You are viewing a plain text version of this content. The canonical link for it is here.
Posted to dev@jena.apache.org by Andy Seaborne <an...@epimorphics.com> on 2011/03/03 12:33:52 UTC

LARQ indexes

Pondering on what the LARQ assembler might look like ...

1/ Is the index associated with a graph or a dataset? or are both 
possible? (I think my pref is dataset)

2/ Here's a assembler for a dataset of a default graph and named graph.

<#ds1>   rdf:type ja:RDFDataset ;
     ja:defaultGraph    <#model1> ;
     rdfs:label "Dataset 1" ;
     ja:namedGraph
         [ ja:graphName      <http://example.org/name1> ;
           ja:graph          <#model1> ] ;
     ja:namedGraph
         [ ja:graphName      <http://example.org/name2> ;
           ja:graph          <#model2>
         ] ;
     .

<#model1>  rdf:type ja:MemoryModel ;
     rdfs:label "Model(plain)" ;
     ja:content [ ja:externalContent <file:FILE-1.ttl> ] ;
     ja:content [ ja:externalContent <file:FILE-2.ttl> ] ;
     .


LARQ adds:

<#ds1>   rdf:type ja:RDFDataset ;
     larq:textIndex "Location of Lucene data" ;
...


to add it to a dataset.

This *attaches* it, it does not *build* it.

	Andy


Re: LARQ indexes and assemblers

Posted by Paolo Castagna <ca...@googlemail.com>.
Chris Dollin wrote:
> On Tuesday, March 29, 2011 07:29:22 pm Andy Seaborne wrote:
> 
>> Chris - if a call to assemble the same resource is made does the 
>> assembler code return exactly the same (==) object?
> 
> Short answer: no.
> 
> Longer answer: It depends.
> 
> The code that actually does the assembling could cache if it wanted
> to. In general it probably shouldn't. And it should be straightforward
> to write an assembler wrapper which wrapped a (general) assembler and
> cached some (not necessarily all) of the assemblies done.
> 
> Chris 

Hi Chris,
thanks for your answer.

This means that LARQ assembler would need to be added to the current RDF Dataset
assemblers. For example, for TDB, see DatasetAssemblerTDB:
https://jena.svn.sourceforge.net/svnroot/jena/TDB/trunk/src/main/java/com/hp/hpl/jena/tdb/assembler/DatasetAssemblerTDB.java

We should check if the root resource has a larq:textIndex property and if LARQ
jar is in the classpath, if so: create the necessary LARQ specific objects and
attach them to the DatasetGraphTDB.

I'll try that.

Thanks,
Paolo




Re: LARQ indexes and assemblers

Posted by Chris Dollin <ch...@epimorphics.com>.
On Tuesday, March 29, 2011 07:29:22 pm Andy Seaborne wrote:

> Chris - if a call to assemble the same resource is made does the 
> assembler code return exactly the same (==) object?

Short answer: no.

Longer answer: It depends.

The code that actually does the assembling could cache if it wanted
to. In general it probably shouldn't. And it should be straightforward
to write an assembler wrapper which wrapped a (general) assembler and
cached some (not necessarily all) of the assemblies done.

Chris 

-- 
"I know it was late, but Mountjoy never bothers,                /Archer's Goon/
 so long as it's the full two thousand words."

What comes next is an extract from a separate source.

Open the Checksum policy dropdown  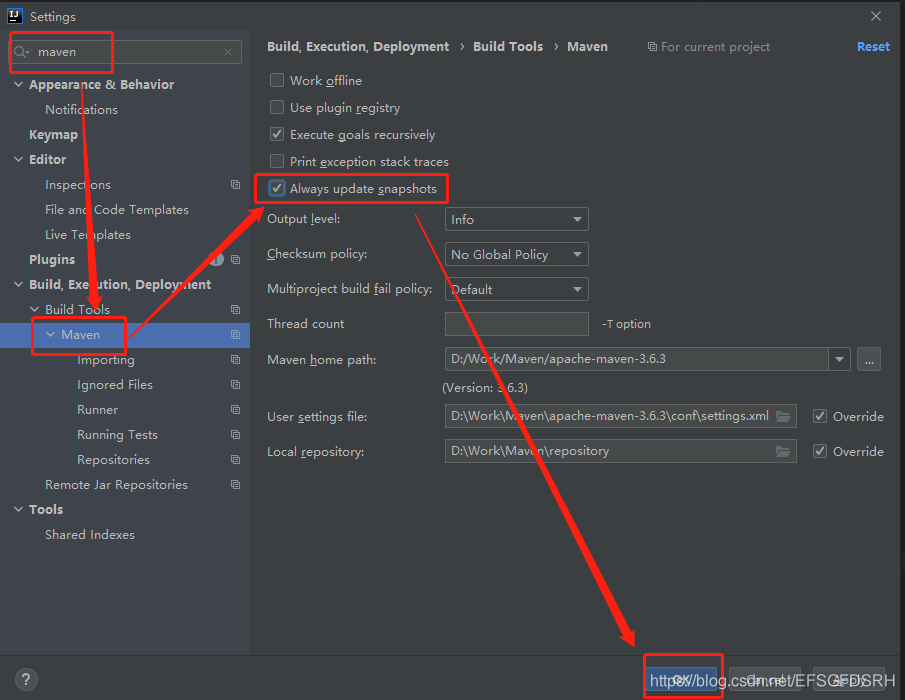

Epimorphics Ltd, http://www.epimorphics.com
Registered address: Court Lodge, 105 High Street, Portishead, Bristol BS20 6PT
Epimorphics Ltd. is a limited company registered in England (number 7016688)

Re: LARQ indexes and assemblers

Posted by Andy Seaborne <an...@epimorphics.com>.

On 28/03/11 09:03, Paolo Castagna wrote:
> Andy Seaborne wrote:
>> Pondering on what the LARQ assembler might look like ...
>>
>> 1/ Is the index associated with a graph or a dataset? or are both
>> possible? (I think my pref is dataset)
>>
>> 2/ Here's a assembler for a dataset of a default graph and named graph.
>>
>> <#ds1> rdf:type ja:RDFDataset ;
>> ja:defaultGraph <#model1> ;
>> rdfs:label "Dataset 1" ;
>> ja:namedGraph
>> [ ja:graphName <http://example.org/name1> ;
>> ja:graph <#model1> ] ;
>> ja:namedGraph
>> [ ja:graphName <http://example.org/name2> ;
>> ja:graph <#model2>
>> ] ;
>> .
>>
>> <#model1> rdf:type ja:MemoryModel ;
>> rdfs:label "Model(plain)" ;
>> ja:content [ ja:externalContent <file:FILE-1.ttl> ] ;
>> ja:content [ ja:externalContent <file:FILE-2.ttl> ] ;
>> .
>>
>>
>> LARQ adds:
>>
>> <#ds1> rdf:type ja:RDFDataset ;
>> larq:textIndex "Location of Lucene data" ;
>> ...
>>
>>
>> to add it to a dataset.
>
> Hi,
> I've never extended the configuration using the Jena assembler mechanism.
>
> So, I had a look at it, however I am not sure I understand how get a
> reference
> to the RDFDataset the larq:textIndex has been used with.
>
> LARQ already had an AssemblerLARQ class, which I diligently stolen:
> https://jena.svn.sourceforge.net/svnroot/jena/LARQ/trunk/src/main/java/org/apache/jena/larq/assembler/AssemblerLARQ.java
>
> AssemblerLARQ builds a IndexLARQ, however I would like to *attach* it to
> the
> RDF Dataset so that it listens for statements added or removed and it keeps
> the Lucene index in sync.
>
> How do I get a reference to the RDF Dataset?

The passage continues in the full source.